Last week the plant was briefly cut off from the national grid for the first time in its four-decade history owing to Russian shelling of the last working power line, Ukrainian President Volodymyr Zelensky said.
Over the weekend, Ukrainian nuclear agency Energoatom, which operates the plant, warned of the risk of a radiation leak.
Nevertheless, “during the last day, the Russian military continued to fire at Energodar and the site of the Zaporizhzhia nuclear power plant,” the agency said Monday morning.
Ten people were injured, including four plant workers, and as of 10:00 am (0700 GMT) the plant “operates with the risk of violating radiation and fire safety standards,” Energoatom said on Telegram.
“The occupiers, preparing for the arrival of the IAEA mission, increased pressure on the personnel of the plant to prevent them from disclosing evidence of the occupiers’ crimes at the plant and its use as a military base,” it added.
The International Atomic Energy Agency (IAEA) has for months been asking to visit the site, warning of “the very real risk of a nuclear disaster.”
On Monday Grossi said “the day has come” and that an IAEA support and assistance mission is “now on its way.”
On Twitter the IAEA director general said the team from the UN nuclear watchdog would arrive at the power plant “later this week.”
In a photograph accompanying his tweet, Grossi posed with a team of 13 people wearing caps and sleeveless jackets bearing the IAEA logo.
The United Nations has called for an end to all military activity in the area surrounding the complex.
Ukraine initially feared an IAEA visit would legitimise the Russian occupation of the site before finally supporting the idea of a mission.
The G7 industrial powers on Monday demanded access “without impediment” for the IAEA team.
They must be allowed to “engage directly, and without interference, with the Ukrainian personnel responsible for operating these facilities,” the G7 Non-Proliferation Directors Group said in a statement.

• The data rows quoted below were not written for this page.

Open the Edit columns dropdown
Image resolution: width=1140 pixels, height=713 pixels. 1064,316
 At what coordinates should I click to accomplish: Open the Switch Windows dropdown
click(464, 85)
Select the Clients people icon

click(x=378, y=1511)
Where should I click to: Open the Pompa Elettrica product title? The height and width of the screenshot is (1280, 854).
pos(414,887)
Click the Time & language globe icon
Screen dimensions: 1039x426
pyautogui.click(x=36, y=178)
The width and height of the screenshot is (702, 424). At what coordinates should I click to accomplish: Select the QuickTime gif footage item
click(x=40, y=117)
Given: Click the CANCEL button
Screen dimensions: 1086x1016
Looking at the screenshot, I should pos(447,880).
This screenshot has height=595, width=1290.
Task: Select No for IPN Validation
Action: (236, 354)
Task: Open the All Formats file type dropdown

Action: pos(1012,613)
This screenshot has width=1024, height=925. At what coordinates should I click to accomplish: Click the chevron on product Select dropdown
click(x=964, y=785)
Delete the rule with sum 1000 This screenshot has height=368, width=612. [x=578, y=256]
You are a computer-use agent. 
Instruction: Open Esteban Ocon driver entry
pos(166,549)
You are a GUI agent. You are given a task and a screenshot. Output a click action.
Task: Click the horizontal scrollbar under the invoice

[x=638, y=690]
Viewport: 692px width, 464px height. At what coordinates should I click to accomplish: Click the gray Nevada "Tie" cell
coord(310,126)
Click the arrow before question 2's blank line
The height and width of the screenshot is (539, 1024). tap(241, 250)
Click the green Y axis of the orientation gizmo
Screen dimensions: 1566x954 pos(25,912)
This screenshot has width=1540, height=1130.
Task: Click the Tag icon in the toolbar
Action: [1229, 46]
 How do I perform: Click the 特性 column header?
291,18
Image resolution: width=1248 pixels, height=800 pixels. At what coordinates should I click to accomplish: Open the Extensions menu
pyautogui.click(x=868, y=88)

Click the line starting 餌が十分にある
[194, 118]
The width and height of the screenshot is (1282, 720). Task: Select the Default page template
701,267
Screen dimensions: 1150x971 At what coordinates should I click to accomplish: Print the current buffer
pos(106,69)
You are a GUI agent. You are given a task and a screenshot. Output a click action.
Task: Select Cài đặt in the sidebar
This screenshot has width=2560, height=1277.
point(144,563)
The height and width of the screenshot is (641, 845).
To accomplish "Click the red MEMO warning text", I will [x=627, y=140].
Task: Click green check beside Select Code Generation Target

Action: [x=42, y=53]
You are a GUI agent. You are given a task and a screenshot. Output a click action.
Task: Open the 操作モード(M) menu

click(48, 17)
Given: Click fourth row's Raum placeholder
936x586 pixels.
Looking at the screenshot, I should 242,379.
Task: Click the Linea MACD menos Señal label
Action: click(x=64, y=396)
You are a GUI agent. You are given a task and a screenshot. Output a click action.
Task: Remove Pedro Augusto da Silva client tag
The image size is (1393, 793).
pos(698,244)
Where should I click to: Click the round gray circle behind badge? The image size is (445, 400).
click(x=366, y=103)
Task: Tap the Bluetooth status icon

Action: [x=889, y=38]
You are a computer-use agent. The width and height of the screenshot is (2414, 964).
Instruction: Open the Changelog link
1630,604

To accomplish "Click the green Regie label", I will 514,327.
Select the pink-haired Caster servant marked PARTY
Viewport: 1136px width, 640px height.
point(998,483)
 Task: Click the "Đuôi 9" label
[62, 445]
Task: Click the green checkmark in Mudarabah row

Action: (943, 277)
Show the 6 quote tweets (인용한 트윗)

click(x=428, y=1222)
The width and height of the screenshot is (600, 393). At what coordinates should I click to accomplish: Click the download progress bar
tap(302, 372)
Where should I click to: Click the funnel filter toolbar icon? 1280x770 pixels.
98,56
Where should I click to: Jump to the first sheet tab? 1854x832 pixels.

But Ukraine’s foreign minister, Dmytro Kuleba, said in Stockholm: “This mission will be the hardest in the history of the IAEA, given the active combat activities undertaken by the Russian federation on the ground and also the very blatant way that Russia is trying to legitimise its presence.”
Last week, the advisor to the Ukrainian energy minister said she was skeptical the team would even reach the plant.
Advisor Lana Zerkal told Ukraine’s Radio NV that Russia was “artificially creating all the conditions so that the mission will not reach the site,” despite formally agreeing to the inspection.
Ukraine was the site of the world’s worst nuclear catastrophe in 1986, when a reactor at the northern Chernobyl plant exploded and spewed radiation into the atmosphere.
Experts say any leak at Zaporizhzhia would more likely be on the scale of the 2011 Fukushima disaster in Japan.
Energoatom warned on Monday that any leak would scatter radiation over swathes of southern Ukraine and south-western regions of Russia.
Kyiv suspects Moscow intends to divert power from the Zaporizhzhia plant to the Crimean Peninsula, annexed by Russia in 2014.
But Russia insists Ukraine is responsible for shelling around the complex.
Russia’s defence ministry said on Saturday that Ukrainian forces had “shelled the territory of the station three times” from the town of Marganets across the Dnipro River.
The ministry accused Kyiv of “nuclear terrorism” and said shells had landed near areas storing fresh nuclear fuel and radioactive waste.
Radiation levels at the plant “remain normal,” it said.
But residents in the Ukraine-held areas around the plant are being equipped with iodine pills to reduce the medical risk of radiation in the event of a disaster.